• _Estratto_
A Tripoli con i migranti respinti dall’Europa fra torture, umiliazioni e fame...




Violenze dopo il salvataggio in mare, poi il trasferimento nei centri d’accoglienza: «I poliziotti ci portano via tutto. Ma ritenteremo il nostro viaggio»




TRIPOLI


Che fine fanno quelli che rimandiamo indietro, il popolo dei barconi che le motovedette libiche «salvano» prima che entrino nel nostro mare: quelli per cui inizia il vero viaggio, che è al di fuori di se stessi? I migranti che evaporano nel nostro limbo di disattenzione, che non sono per noi più migranti, un figliol prodigo senza la casa in cui ritornare? A quale destino li consegniamo, noi che abbiamo cessato di dare?  

Per questo sono venuto in Libia, a cercare una risposta. Il mestiere che faccio non è discutere se una politica è efficace o no, è semplicemente raccontare quali sono le conseguenze della politica sugli esseri umani. Alla fine di tutto, ogni volta, c’è sempre una scelta morale. Poi deciderete, ma dovete sapere qual è il prezzo che fate pagare. Non potrete dire: ignoravo tutto, credevo, mi avevano detto. Vi racconterò allora dove ho incontrato i migranti salvati. Se non mi credete, è facile verificare. I centri libici per i clandestini, dunque. È lì che ho sentito l’odore dei poveri. 

Sapete: non mi ha più lasciato il puzzo della miseria, si è attaccato ai vestiti, alla pelle, mi ha inseguito dopo che ne sono uscito. Ho gettato via i vestiti che indossavo, ed è rimasto lì, mi è entrato dentro. Mi insegue e mi perseguita. Cosa è l’odore dei poveri? È un misto di sudore sudiciume immondizia urina secrezioni catarri cibi guasti o di poco pregio vestiti usati e riusati senza lavarli; è il trasudare della paura e di una dolente pazienza di vivere. Forse il problema è che coloro che decidono il destino dei migranti l’odore dei poveri non lo hanno mai sentito, vengono, parlano con i ministri in belle sale refrigerate. I centri per l’immigrazione clandestina (che ironia in un Paese, la Libia, che per quaranta anni ha fatto svolgere tutti i lavori duri a milioni di clandestini schiavi) sono sigle e numeri. Sigle e numeri. Questi uomini e donne e ragazzi sono detenuti, prigionieri. Non possono uscire, non possono comunicare con le famiglie. Mi hanno chiesto: «Che reato ho commesso? Ho lavorato qui per anni, ho pagato dei libici per traversare il mare». Non ho saputo rispondere.

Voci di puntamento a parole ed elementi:
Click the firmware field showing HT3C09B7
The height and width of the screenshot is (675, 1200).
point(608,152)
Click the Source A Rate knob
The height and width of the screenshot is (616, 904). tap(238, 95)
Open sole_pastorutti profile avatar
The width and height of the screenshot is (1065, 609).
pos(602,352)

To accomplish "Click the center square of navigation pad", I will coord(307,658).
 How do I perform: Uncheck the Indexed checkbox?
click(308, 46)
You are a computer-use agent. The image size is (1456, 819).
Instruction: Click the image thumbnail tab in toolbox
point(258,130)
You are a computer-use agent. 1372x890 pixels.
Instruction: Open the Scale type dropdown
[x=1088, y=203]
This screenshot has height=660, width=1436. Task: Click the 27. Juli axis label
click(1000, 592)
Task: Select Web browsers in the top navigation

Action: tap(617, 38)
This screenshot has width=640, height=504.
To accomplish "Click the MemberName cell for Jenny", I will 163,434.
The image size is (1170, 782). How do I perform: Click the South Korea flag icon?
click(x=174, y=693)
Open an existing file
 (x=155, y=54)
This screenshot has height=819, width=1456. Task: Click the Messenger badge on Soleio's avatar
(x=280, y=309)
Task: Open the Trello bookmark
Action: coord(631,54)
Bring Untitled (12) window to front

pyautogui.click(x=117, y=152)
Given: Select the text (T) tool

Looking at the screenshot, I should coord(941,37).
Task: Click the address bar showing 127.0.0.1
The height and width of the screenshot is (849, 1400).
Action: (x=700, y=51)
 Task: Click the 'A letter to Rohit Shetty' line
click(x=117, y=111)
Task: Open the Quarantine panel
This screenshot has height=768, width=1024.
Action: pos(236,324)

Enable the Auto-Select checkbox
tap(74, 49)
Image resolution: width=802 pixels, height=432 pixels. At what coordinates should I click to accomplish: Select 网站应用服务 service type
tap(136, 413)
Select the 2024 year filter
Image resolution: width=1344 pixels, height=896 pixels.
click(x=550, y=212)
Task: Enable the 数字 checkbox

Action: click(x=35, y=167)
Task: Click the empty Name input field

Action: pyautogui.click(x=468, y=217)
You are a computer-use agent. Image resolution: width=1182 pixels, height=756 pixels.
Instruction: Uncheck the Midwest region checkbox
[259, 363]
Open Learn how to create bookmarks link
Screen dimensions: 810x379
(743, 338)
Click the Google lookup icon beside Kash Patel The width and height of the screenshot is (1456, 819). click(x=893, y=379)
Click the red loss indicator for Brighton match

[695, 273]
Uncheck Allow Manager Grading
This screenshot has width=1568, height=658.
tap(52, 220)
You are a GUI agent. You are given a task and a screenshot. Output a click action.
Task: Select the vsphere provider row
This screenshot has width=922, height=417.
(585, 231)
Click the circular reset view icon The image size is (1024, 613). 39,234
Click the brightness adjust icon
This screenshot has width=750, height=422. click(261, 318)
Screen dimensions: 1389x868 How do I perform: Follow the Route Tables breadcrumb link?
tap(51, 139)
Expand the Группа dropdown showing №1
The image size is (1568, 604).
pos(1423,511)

• _Problema posto 1_
Rispondi a queste domande sull'articolo sui migranti a Tripoli:
(a) Secondo il sottotitolo, che cosa portano via i poliziotti ai migranti?
(b) Che cosa ha fatto chi scrive dei vestiti che indossava?
(c) Per quanti anni la Libia ha fatto svolgere i lavori duri a milioni di clandestini?
• _Problema posto 2_
Prosegui l'articolo sui migranti a Tripoli a partire dall'ultima frase riportata.

• _Risposta scritta 1_
(a) I poliziotti portano via loro tutto.
(b) Li ha gettati via.
(c) Per quaranta anni.

• _Risposta scritta 2_
Tripoli scorre veloce, le cuspidi dei minareti si alternano ai relitti in cemento armato della fallita Manhattan del Colonnello, simboli spenti delle sue follie, che innalzano al cielo niente più che grandi segni grigi. In fondo ai vicoli, prigioniere tra case slabbrate di otto piani, montagne di immondizia che nessuno raccoglie. L’odore della strada con il suo catrame ribollente. A tratti, isolato, sale dal mare il richiamo di una sirena, lontana, solitaria e come soffocata. File silenziose fino a notte attendono, inutilmente, di poter prelevare piccole somme ai distributori delle banche. Non c’è denaro, se non per alcuni. Una grande macchina ferma.  

Il centro è in una strada che i libici chiamano «la ferrovia» perché qui al tempo degli italiani passava il treno, la villa-palazzo di Balbo è a un passo. L’ho scelto apposta: credo sia una sorta di vetrina, il ministero dell’Interno la usa per mostrare i risultati dell’efficace caccia ai migranti. Ci portano i giornalisti e i controllori puntigliosi delle organizzazioni umanitarie del Nord Europa, principali donatori. Organizzano anche partite di calcetto tra i detenuti: «Se viene subito si gioca Marocco contro Kenya». In realtà erano migranti della Costa d’Avorio, ma, si sa, son tutti «negri» al di sotto del Sahara. 

Dentro sono in 1400 (lo spazio è per 400 persone), gli uomini da una parte le donne dall’altra, si parlano urlando attraverso le sbarre. In nove mesi 3149 rimpatriati a spese delle Nazioni Unite, 244 «a spese loro», 71 hanno ottenuto il diritto di asilo, 6715 sono stati distribuiti in altri centri. 

REUTERS
(Nei centri libici sono ospitate più persone rispetto alla loro capacità. In quello di Tariq al-Siqqa, a Tripoli, sono 1400 in uno spazio destinato a quattrocento)  

«Abbiamo perso tutto»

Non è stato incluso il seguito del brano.